§ Prompt 1
Give the rows below as a numbered list, skipping blank lines. Begin at the line that contains "The height and" and continue through the last of the rows, leaving out the pictures.

Tuesday, January 12, 2016

Emerging Research on Automated Program Repair

While most research previously focuses on debugging and fault localization, there has been growing interest in the area of automated program repair.

I will give a brief introduction to automated program repair by answering several common questions that I came across.

Q: What is "Automated Program Repair" or "Automated Patch Generation"?
A: Imagine you are a developer who are assigned to fix a bug in your software. You are given a failing test which shows how to reproduces the bug. The goal is to fix this bug such that this failing test become passing while making sure that all other tests still pass. Firstly, you will need to find the location in which the bug are being manifested, essentially answering the "where to fix?" question.
After that, you will need to think about how to modify the code in order to complete the fix. You will also need to check if the code changes introduced indeed fix the bug by re-running all the tests. You could imagine that such process is both tedious and error prone. Wouldn't it be great if a tool could automatically do all these mentioned tasks for you? These are essentially the promises of automated program repair.

More formally, automated program repair is an approach that automatically generate fix for a buggy program by performing both fault localization and patches generation.

Q: How does it work? It sounds magical to me that a program could fix itself?

§ Extracted data
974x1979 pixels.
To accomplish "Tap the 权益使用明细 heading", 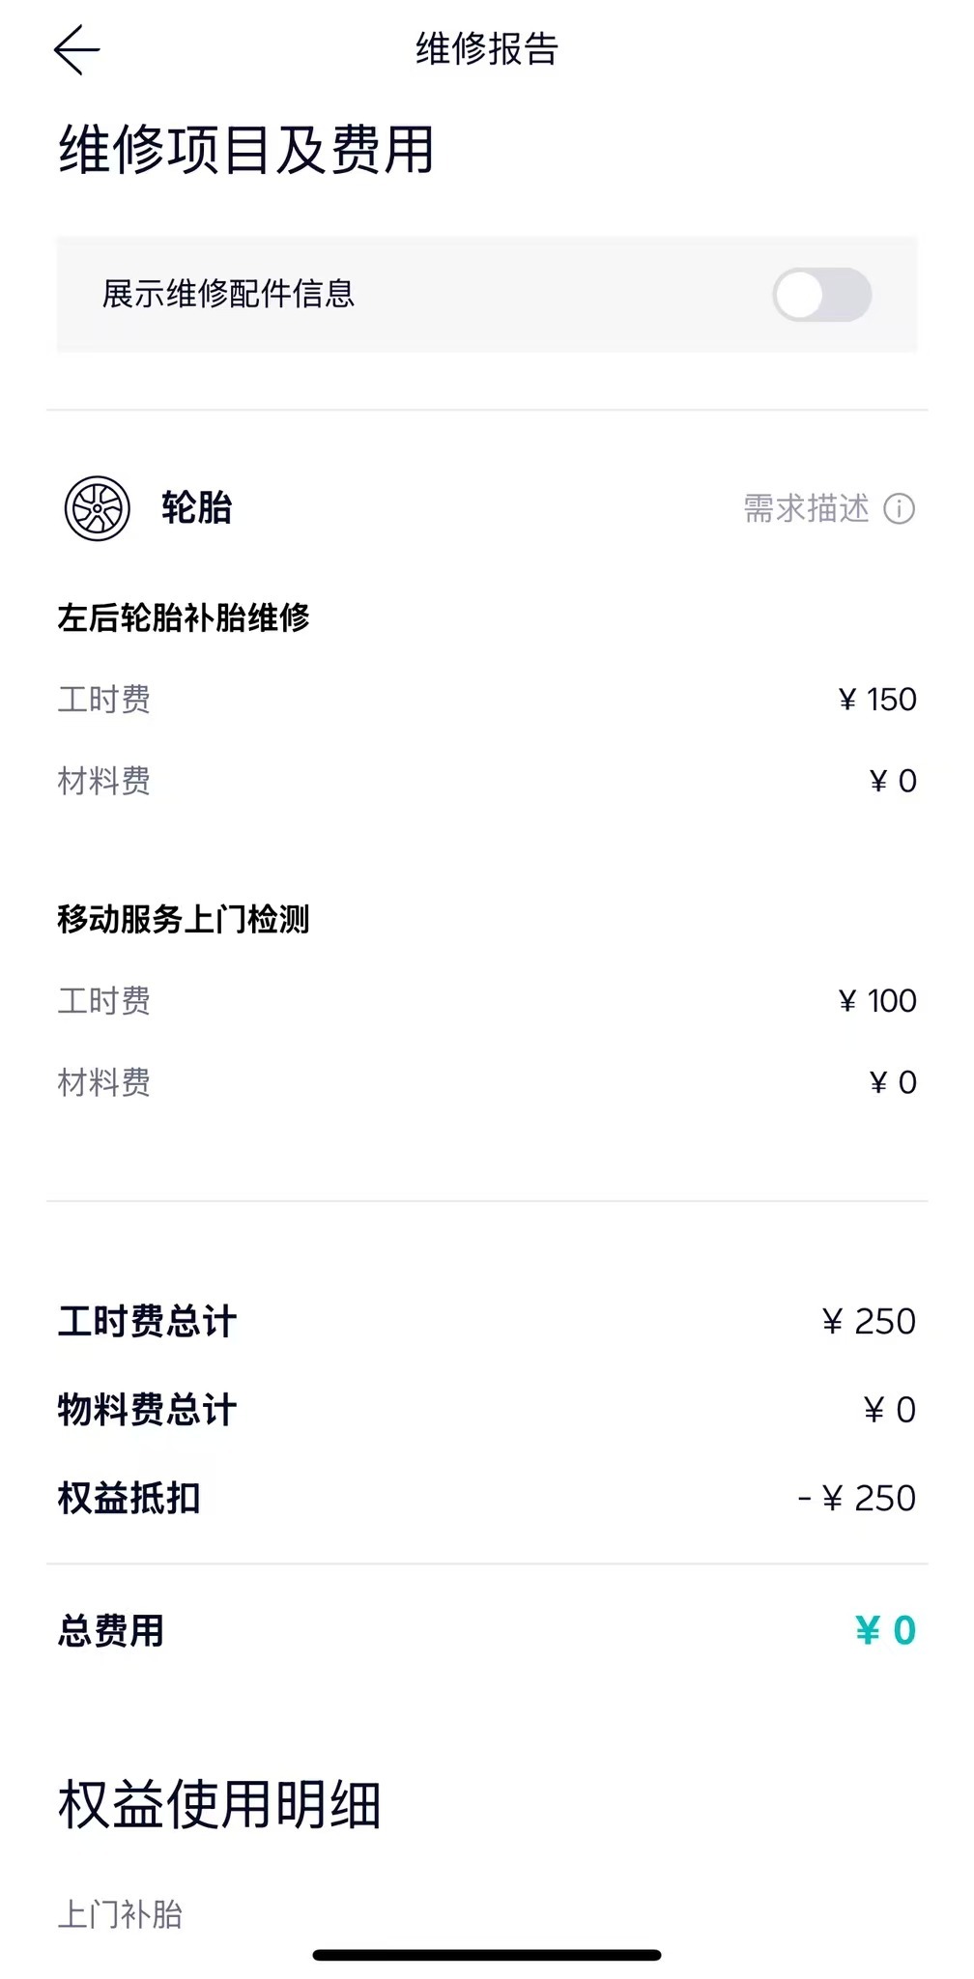I will [220, 1804].
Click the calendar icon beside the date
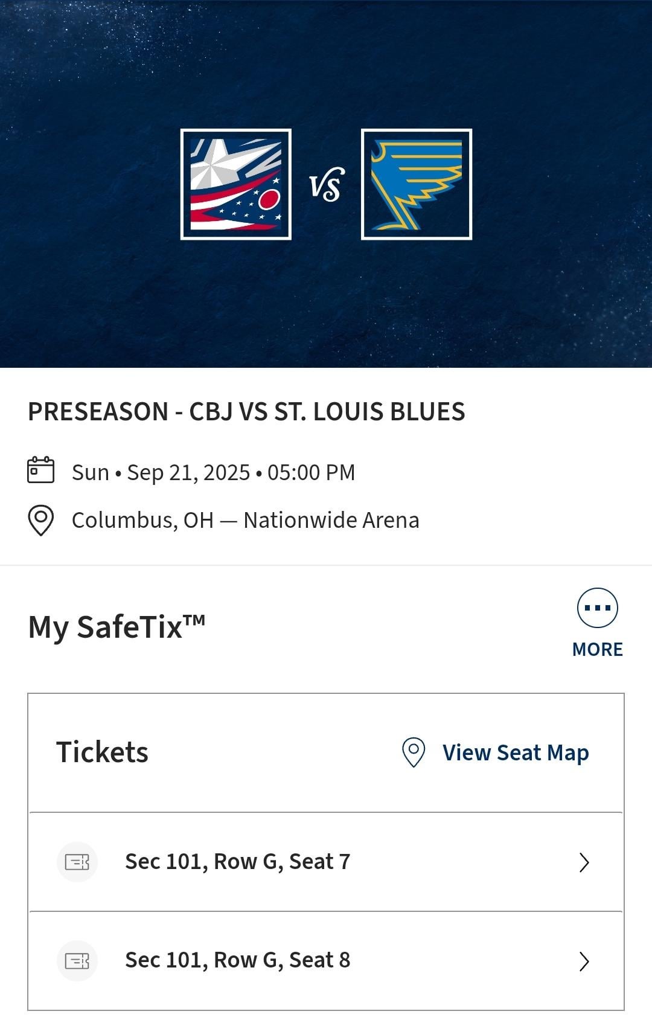Image resolution: width=652 pixels, height=1017 pixels. point(41,471)
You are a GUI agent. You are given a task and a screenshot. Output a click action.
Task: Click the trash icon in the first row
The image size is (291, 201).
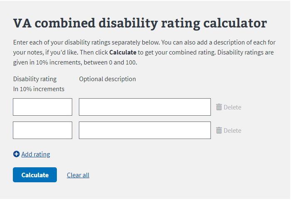click(x=219, y=107)
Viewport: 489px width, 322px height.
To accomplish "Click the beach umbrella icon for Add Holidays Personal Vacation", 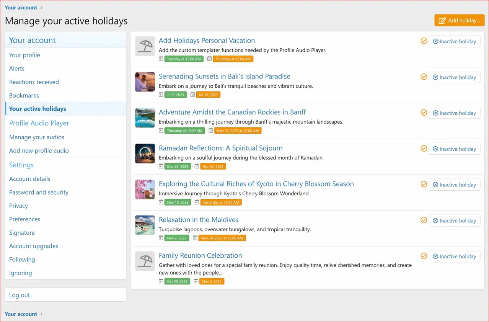I will tap(145, 46).
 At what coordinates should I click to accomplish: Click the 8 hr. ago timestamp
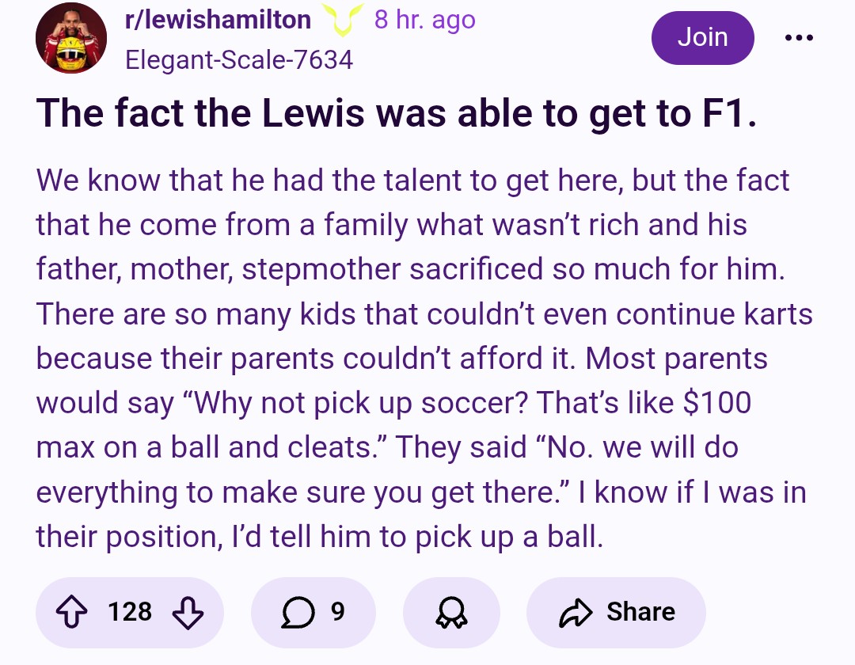coord(425,20)
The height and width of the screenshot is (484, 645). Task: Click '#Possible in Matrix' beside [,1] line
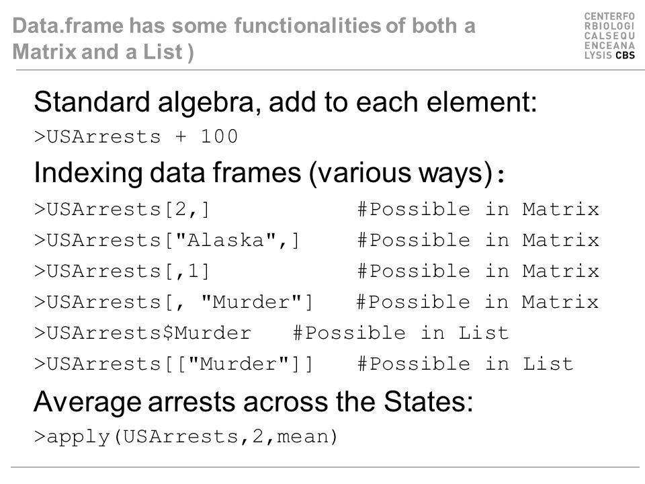(478, 271)
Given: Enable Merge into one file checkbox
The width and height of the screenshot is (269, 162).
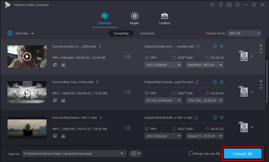Looking at the screenshot, I should click(x=191, y=154).
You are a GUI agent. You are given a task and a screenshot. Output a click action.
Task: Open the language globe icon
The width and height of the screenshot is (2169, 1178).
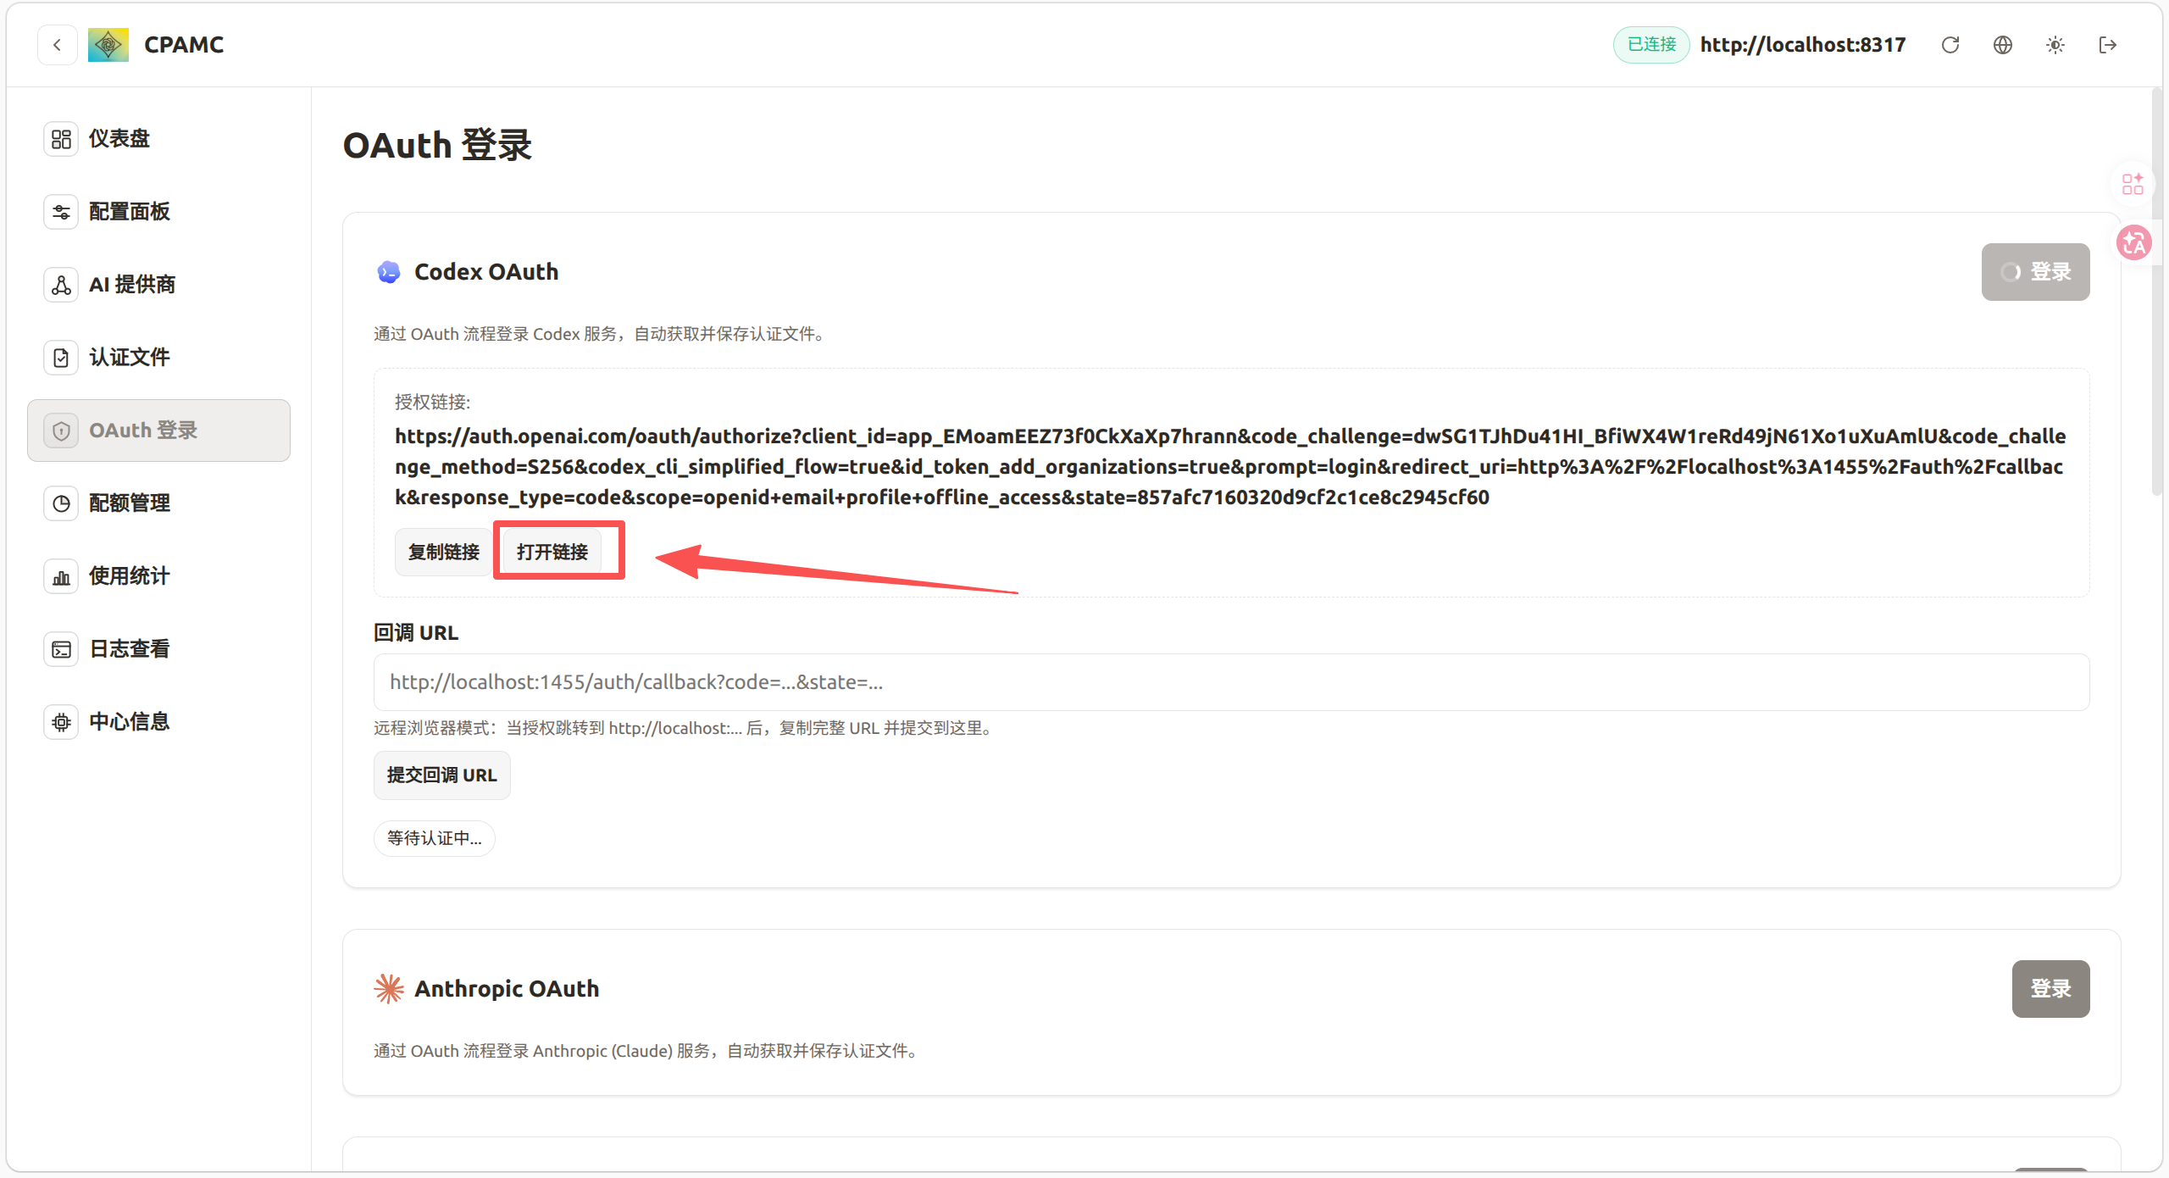(x=2003, y=45)
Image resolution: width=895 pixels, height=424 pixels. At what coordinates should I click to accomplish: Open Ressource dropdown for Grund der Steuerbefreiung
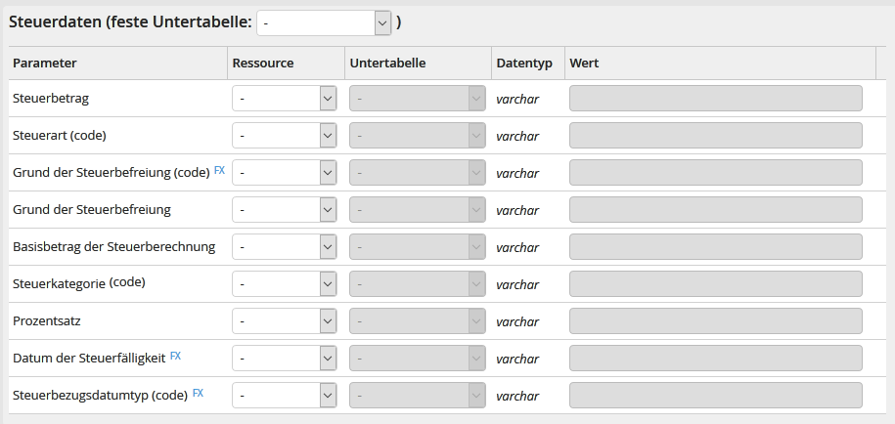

§ Prompt 2
Translate this sentence from the post on automated program repair into Spanish: "After that, you will need to think about how to modify the code in order to complete the fix."

§ Expected answer 1
1. The height and width of the screenshot is (484, 645). Task: Click '#Possible in Matrix' beside [,1] line
2. (478, 271)
3. Given: Enable Merge into one file checkbox
4. The width and height of the screenshot is (269, 162).
5. Looking at the screenshot, I should click(x=191, y=154).
6. You are a GUI agent. You are given a task and a screenshot. Output a click action.
7. Task: Open the language globe icon
8. The width and height of the screenshot is (2169, 1178).
9. (x=2003, y=45)
10. Image resolution: width=895 pixels, height=424 pixels. At what coordinates should I click to accomplish: Open Ressource dropdown for Grund der Steuerbefreiung

§ Expected answer 2
Después de eso, tendrás que pensar en cómo modificar el código para completar la corrección.